User Edit Pencil Streamline Icon: https://streamlinehq.com
Authors (3)
  1. Lu Yu (87 papers)
  2. Wei Xiang (106 papers)
  3. Kang Han (7 papers)
Citations (15)

Summary

"Edit-DiffNeRF: Editing 3D Neural Radiance Fields using 2D Diffusion Model" is a cutting-edge research paper that addresses a significant challenge in text-to-3D generation using neural radiance fields (NeRFs) and pretrained diffusion models. The combination of these technologies has shown promise, but conventional methods often suffer from cross-view inconsistencies and a degradation in the stylized synthesis of views.

To mitigate these issues, the authors propose the Edit-DiffNeRF framework, comprising three main components:

  1. Frozen Diffusion Model: Instead of retraining the entire diffusion model for each scene, the authors retain the pretrained model as it is.
  2. Delta Module: This module is introduced to edit the latent semantic space of the frozen diffusion model.

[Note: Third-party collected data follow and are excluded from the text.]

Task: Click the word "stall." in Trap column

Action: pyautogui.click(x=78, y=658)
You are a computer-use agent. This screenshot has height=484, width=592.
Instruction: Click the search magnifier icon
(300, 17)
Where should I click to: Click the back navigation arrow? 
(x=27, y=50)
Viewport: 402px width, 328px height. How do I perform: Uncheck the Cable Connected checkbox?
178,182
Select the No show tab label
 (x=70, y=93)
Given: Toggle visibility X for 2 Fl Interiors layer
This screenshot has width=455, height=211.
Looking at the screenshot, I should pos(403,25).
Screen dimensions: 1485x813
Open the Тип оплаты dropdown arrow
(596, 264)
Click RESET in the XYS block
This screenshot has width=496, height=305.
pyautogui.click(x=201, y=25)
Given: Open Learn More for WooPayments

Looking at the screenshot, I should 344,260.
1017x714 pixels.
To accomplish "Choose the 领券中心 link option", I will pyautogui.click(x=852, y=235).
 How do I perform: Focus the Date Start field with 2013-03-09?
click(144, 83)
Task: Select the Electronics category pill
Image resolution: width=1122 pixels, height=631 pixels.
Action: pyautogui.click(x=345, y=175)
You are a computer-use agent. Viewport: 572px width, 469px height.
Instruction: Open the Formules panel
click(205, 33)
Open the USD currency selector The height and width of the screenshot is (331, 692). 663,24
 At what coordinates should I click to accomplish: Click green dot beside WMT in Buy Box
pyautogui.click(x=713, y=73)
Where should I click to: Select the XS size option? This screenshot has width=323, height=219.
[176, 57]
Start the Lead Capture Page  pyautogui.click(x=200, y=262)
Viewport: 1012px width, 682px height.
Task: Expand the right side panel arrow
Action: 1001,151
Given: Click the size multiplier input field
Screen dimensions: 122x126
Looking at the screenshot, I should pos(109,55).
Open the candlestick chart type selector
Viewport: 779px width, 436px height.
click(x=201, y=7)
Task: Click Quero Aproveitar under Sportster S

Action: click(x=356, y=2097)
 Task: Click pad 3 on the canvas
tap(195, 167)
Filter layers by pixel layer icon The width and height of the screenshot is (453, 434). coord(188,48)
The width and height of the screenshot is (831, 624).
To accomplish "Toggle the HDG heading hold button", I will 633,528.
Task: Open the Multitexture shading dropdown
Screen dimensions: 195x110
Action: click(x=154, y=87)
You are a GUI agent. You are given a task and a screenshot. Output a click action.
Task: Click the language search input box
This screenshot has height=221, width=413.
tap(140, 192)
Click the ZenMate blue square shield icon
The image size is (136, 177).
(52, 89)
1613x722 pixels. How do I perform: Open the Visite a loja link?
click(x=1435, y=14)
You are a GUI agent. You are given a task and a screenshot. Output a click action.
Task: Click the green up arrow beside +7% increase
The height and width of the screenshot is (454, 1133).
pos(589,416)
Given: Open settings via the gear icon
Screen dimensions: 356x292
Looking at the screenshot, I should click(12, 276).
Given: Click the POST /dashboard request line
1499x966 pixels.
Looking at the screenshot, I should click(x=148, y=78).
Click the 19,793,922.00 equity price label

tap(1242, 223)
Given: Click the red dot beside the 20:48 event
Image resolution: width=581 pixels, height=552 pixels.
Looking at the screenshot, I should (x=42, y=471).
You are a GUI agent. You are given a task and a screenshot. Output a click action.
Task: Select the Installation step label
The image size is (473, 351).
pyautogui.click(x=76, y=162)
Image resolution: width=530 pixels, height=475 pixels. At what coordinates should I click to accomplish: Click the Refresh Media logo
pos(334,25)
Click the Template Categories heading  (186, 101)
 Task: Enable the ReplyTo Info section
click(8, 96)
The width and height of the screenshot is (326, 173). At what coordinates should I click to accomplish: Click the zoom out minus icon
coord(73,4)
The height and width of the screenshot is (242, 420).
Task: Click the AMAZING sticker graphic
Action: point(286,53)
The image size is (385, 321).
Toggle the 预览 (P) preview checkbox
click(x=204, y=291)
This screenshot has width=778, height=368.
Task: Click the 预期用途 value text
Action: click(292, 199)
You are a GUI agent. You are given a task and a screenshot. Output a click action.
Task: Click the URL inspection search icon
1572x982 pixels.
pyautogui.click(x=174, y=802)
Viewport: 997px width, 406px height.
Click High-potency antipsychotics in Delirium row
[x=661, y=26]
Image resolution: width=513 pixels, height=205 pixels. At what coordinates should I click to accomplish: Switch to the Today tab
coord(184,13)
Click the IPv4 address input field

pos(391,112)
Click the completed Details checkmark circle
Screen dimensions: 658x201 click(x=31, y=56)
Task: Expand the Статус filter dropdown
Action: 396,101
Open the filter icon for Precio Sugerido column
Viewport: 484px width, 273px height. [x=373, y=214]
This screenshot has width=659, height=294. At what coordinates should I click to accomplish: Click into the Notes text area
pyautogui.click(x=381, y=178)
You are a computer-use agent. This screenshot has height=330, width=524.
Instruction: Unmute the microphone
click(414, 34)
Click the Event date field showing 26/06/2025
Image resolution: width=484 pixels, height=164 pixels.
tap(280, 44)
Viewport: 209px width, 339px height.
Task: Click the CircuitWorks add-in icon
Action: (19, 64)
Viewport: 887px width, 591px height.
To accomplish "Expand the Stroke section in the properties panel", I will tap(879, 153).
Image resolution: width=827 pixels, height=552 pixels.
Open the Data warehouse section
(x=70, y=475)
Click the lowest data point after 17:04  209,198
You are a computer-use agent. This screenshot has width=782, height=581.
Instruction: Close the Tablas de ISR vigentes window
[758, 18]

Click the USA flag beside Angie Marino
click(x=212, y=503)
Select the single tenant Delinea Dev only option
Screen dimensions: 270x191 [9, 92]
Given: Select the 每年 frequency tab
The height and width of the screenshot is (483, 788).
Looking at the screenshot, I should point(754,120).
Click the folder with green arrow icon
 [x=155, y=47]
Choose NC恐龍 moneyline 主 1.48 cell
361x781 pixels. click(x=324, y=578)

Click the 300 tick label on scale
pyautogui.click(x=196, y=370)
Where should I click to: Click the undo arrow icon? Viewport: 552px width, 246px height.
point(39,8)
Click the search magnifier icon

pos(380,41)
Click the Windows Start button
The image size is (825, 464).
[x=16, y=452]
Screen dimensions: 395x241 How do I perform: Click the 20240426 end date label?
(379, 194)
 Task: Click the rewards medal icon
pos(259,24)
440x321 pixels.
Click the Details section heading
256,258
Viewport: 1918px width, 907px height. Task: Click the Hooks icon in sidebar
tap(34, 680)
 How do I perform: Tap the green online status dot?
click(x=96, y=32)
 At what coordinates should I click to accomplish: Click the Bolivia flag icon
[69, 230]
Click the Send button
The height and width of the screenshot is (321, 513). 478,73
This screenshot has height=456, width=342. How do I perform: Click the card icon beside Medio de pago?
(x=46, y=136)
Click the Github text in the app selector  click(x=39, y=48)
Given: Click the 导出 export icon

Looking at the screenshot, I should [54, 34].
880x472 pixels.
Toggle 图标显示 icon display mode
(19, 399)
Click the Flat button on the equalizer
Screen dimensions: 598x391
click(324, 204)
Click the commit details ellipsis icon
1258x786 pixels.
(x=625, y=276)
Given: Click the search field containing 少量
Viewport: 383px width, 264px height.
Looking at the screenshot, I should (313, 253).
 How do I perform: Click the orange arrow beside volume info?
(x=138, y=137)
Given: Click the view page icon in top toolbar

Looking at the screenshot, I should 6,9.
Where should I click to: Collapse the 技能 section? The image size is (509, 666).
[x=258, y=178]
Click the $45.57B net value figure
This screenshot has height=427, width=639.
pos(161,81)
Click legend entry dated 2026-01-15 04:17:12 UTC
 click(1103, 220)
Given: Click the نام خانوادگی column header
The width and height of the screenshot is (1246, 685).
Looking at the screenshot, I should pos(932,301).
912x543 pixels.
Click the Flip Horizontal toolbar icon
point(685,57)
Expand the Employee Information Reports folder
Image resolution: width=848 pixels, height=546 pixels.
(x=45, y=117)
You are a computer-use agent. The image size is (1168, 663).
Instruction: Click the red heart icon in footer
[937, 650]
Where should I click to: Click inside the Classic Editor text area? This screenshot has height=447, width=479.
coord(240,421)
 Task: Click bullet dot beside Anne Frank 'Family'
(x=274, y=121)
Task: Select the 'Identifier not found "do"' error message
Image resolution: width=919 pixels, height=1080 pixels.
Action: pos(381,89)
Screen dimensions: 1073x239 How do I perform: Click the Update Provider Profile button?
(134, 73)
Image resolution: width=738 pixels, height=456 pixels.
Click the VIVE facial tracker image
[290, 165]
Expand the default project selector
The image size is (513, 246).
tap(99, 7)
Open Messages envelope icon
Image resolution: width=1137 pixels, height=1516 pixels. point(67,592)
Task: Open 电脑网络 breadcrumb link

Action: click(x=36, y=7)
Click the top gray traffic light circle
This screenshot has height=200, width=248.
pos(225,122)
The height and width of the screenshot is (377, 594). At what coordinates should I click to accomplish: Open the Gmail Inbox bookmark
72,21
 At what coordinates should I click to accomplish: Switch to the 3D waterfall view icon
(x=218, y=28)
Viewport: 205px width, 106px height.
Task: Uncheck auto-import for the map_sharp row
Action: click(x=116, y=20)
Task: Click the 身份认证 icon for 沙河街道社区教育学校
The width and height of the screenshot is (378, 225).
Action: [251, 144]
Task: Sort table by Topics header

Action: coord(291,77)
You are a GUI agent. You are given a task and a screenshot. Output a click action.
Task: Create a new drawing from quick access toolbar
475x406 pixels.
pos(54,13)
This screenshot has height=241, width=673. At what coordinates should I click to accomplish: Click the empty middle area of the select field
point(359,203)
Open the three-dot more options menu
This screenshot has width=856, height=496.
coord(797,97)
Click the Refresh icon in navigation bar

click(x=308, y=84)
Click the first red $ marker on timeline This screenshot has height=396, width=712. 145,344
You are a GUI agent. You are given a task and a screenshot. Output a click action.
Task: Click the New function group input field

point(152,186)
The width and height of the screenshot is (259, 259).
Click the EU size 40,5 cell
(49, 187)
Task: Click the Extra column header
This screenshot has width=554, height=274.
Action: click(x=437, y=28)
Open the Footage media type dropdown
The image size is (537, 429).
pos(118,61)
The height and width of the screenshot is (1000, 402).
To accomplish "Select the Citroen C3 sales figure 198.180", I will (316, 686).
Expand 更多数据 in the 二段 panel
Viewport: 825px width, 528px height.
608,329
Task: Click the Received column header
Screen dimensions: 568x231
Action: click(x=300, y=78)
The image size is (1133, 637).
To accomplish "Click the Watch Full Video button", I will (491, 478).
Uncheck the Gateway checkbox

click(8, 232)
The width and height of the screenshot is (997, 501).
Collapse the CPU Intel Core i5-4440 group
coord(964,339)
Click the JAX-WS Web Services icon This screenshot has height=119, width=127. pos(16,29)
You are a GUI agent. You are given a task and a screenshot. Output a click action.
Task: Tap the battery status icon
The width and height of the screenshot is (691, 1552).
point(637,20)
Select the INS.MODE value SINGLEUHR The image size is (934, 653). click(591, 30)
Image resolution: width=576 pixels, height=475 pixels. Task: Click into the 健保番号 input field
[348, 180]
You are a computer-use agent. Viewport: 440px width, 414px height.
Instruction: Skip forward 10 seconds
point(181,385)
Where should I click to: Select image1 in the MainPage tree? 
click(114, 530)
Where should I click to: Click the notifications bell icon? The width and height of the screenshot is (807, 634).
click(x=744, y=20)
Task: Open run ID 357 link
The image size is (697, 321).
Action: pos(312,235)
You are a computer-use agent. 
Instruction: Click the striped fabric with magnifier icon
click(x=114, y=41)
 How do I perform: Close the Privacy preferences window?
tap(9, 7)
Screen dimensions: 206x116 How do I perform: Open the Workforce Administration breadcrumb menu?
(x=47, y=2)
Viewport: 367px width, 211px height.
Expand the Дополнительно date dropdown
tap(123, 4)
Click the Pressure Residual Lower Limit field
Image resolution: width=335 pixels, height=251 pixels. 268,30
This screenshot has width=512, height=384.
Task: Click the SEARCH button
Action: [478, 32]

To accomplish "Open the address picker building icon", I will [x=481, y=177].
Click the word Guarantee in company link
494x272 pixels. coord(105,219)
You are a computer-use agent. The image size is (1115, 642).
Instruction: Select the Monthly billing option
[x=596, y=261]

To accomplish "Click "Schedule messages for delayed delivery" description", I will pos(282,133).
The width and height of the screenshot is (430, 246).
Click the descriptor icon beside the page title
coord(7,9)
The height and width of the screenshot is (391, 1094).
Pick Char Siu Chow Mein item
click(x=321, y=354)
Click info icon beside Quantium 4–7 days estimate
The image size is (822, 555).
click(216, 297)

By focusing on editing the semantic space rather than retraining from scratch, the approach allows for fine-grained modifications aligned with text instructions.
  3. NeRF: Integrates with the above components to generate coherent and consistent 3D scenes.

The fundamental innovation lies in the delta module, which allows for the fine-tuning of the latent semantic space. This enables precise modifications to the 2D diffusion model's output, which are then faithfully translated into the 3D domain via NeRF. Notably, this method avoids the need for extensive retraining, making it more efficient.

Additionally, the authors introduce a multi-view semantic consistency loss that plays a critical role in ensuring that the semantic information is consistently maintained across different viewpoints. This loss function works by extracting a latent semantic embedding from the input view and aiming to reconstruct it accurately in different views, thereby improving the overall coherence and alignment of the 3D scene with the input text.

Empirical results demonstrate the efficacy of Edit-DiffNeRF, with the method achieving a 25% improvement in aligning 3D edits with text instructions compared to previous approaches. This significant enhancement underlines the framework's capability to edit real-world 3D scenes effectively, maintaining both visual and semantic consistency across multiple views.

In summary, Edit-DiffNeRF presents a novel approach to overcoming the challenges in text-to-3D generation by editing latent semantic spaces of frozen diffusion models, ensuring fine-tuned, coherent 3D scene synthesis in alignment with user-provided text instructions.